192号 SPRING 目次を見る
キーワード:海外研修/軟組織のマネージメント/SPIインプラント
目 次
- ≫ はじめに
- ≫ Dr. Otto Zuhrによる研修内容
- ≫ 症例概要
- ≫ 最後に
はじめに
前号では、SPIインプラント工場見学とDr. Grunderの研修内容についてお話させていただいた。この旅では、グレンヘン(スイス)研修に加え、ミュンヘン(ドイツ)にてご開業のDr. Otto Zuhr, Dr. Marc Hürzelerのオフィスにも足を運び、2日間の研修を受けた。今回は、Dr. Otto Zuhrによる歯周形成外科に関する研修内容の報告と、その中で行われたFGG実習を実際の臨床に落とし込み、SPIインプラントを使用した症例を提示する(図1, 2)。
図1 Dr. Otto Zuhr, Dr. Marc Hürzelerを囲んだ集合写真。Hürzeler/Zuhr Academyにて。
図2 全員の手技を丁寧にチェックしてくださり、アドバイスをいただくことができた。
Dr. Otto Zuhrによる研修内容
講義はおもに軟組織のマネージメントに関する内容であった。特に印象深かった項目として、結合組織採取時に口腔外で上皮を切除する方法は、移植片の角化を誘発する能力が高く、周囲組織との色調が合わないことがあるため、審美部位の根面被覆では移植片を裏返して用いることや、single incision techniqueでの組織採取を推奨していること。根面被覆の術式においては、tunneling法とcoronally advanced flapの双方を習得する必要があるとし、tunneling法は乳頭部に瘢痕が残らないが、歯肉退縮幅が大きい場合は、coronally advanced flapが必要であると述べられていた。さらに、口蓋側フラップの減張法であるpeninsula flapが紹介され、エビデンスに基づいた多数の根面被覆症例や複雑な乳頭再建について学ぶことができた。
豚実習では、インプラント周囲の遊離歯肉移植術(以下:FGG)を用いた角化粘膜の獲得方法について学んだ。インプラント周囲の角化粘膜が不足している場合は、症例に応じてFGGを行う必要がある。しかし、部分層弁を用いた移植床の形成により、同部の軟組織の厚みは必然的に薄くなる。インプラント周囲には、天然歯と同様にsupracrestal tissue attachmentを維持するための軟組織の厚みが必要であるため、FGG後に十分な厚みの角化粘膜をインプラントショルダー部に獲得する方法として、Dr. Ottoは以下の方法を推奨している(図3)。部分層弁を用いた移植床を形成する際、Zoneごとに部分層の深さを調整している。Zone1:軟組織の厚みをインプラント周囲に保存するため表層で切開する。

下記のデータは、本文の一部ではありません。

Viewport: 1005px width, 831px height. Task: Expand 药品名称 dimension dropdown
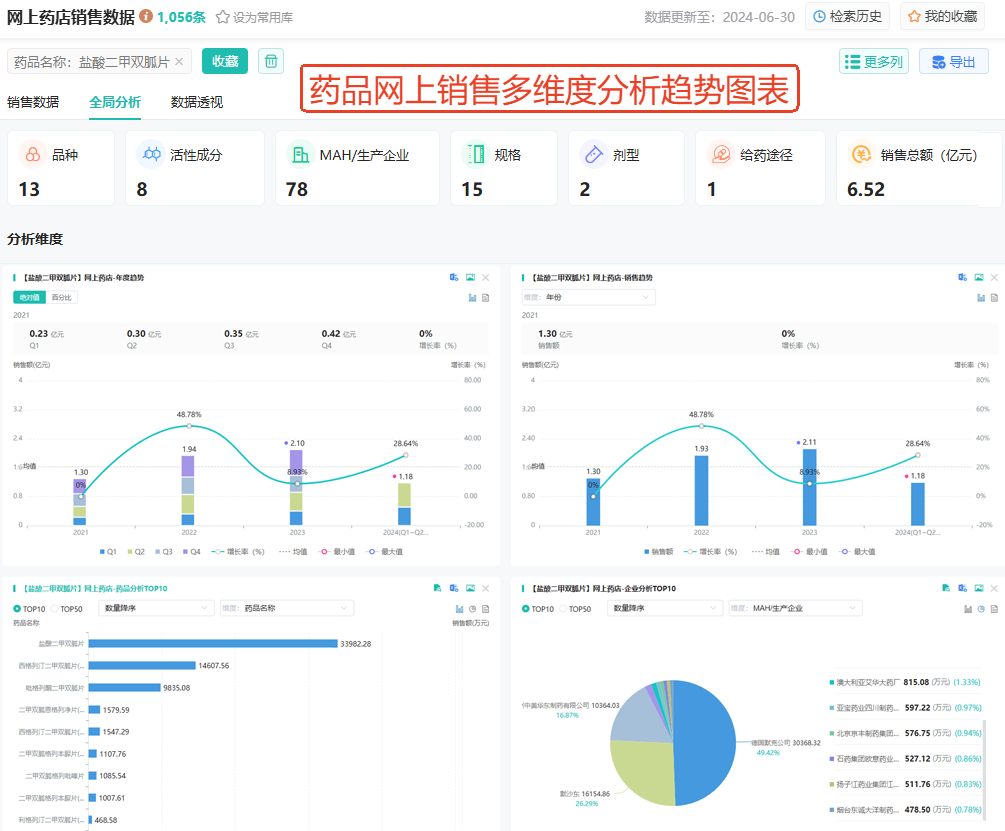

Zone2:可動粘膜(弾性繊維)が移植床側に残らないように深い位置で形成する。
Zone3:移植片を根尖側で骨膜縫合するための軟組織の厚みを移植床側に保存する。
続いて口蓋からの移植片採取だが、口蓋に対し平行にメスを挿入することは不可能なため、まずは浅い切開を口蓋に加え、そこからメスを30°, 60°, 90°と徐々に寝かせながら角度を変えることによって、口蓋に対して平行にメスを挿入する方法をとっている(図4)。
さらに、移植片をインプラント頰側に位置付けした際、インプラントショルダー部の軟組織の厚みを十分に獲得するため、移植片の断面がコニカル形状となるよう移植片の歯冠側は厚く(2mm)、根尖側にすすめるに従い薄くなるように形成していく。最終的には移植片が動かないように受容床に縫合し固定する。
図3 Zone1~3に関する説明。移植床の粘膜の厚みを部位によって適切に変えている。
図4 移植片を採取する際のメスの挿入角度の設定(Dr. Otto直筆の絵)
症例概要
患者は71歳女性。#46, #47が欠損しており、義歯を使用していたが違和感が強く、食事がしにくいという主訴で来院された。十分なインフォームドコンセントをもとに、#46に対するインプラント治療を行った。
治療経過:欠損部に直径4.0mm、長さ9.5mmのインプラント(SPI,ELEMENT, RC, INICELL)を1回法にて埋入した。埋入トルクは30Ncmであり、十分な初期固定を得ることができた(図5~8)。
2か月の免荷期間の後、インプラント頰側の角化粘膜が不足していたためFGGを行った。断面がコニカル形状となるように移植片を口蓋から採取し、厚い部分を歯冠側に配置した。また移植片に対する血液供給を考慮し、移植床との間に死腔ができないよう移植片を緊密に縫合し固定した(図9~12)。
軟組織の治癒を待ち、インプラント頰側に十分な厚みと幅の角化粘膜を獲得できたことを確認し、最終補綴装置を装着した。現在、清掃性に問題はなく、良好に経過している(図13, 14)。
図5 術前から角化粘膜が不足している。
図6 インプラントを埋入するための骨量は十分であった。
図7 FGGを最初から予定していたため、頰側寄りの歯槽頂切開を行い、既存の角化粘膜をなるべく舌側に寄せている。
図8 適切な位置にインプラントを埋入し縫合した。
図9 軟組織は良好に治癒している。
図10 インプラント頰側は角化粘膜が不足している。
図11 移植床を形成し、口蓋から採取した角化粘膜を移植した。インプラント周囲の十分な軟組織の厚みと角化粘膜幅を獲得できている。
図12 治癒期間中に頰側の可動粘膜が歯冠側に移動してこないように、移植片の根尖側は骨膜としっかり縫合し、歯周パックで保護した。
図13 FGG2週間経過時点。移植片はきれいに生着し、角化粘膜がインプラント周囲に獲得されている。
図14 最終補綴装置装着後、清掃性は良好に保たれている。(#45治療中)
最後に
今回、Dr. Otto Zuhrのコースを通して、軟組織の扱いに対する非常に緻密で繊細な手技と、文献に裏付けされた術式の選択を知ることができ、大変有意義な海外研修となった。また全国から集まった多くの熱意ある先生方と知り合うことができたことは、大きな財産である。
この場をお借りして、このコースを実現してくださった(株)モリタとTHOMMEN Medical社の多大なる協力に深く感謝申し上げる。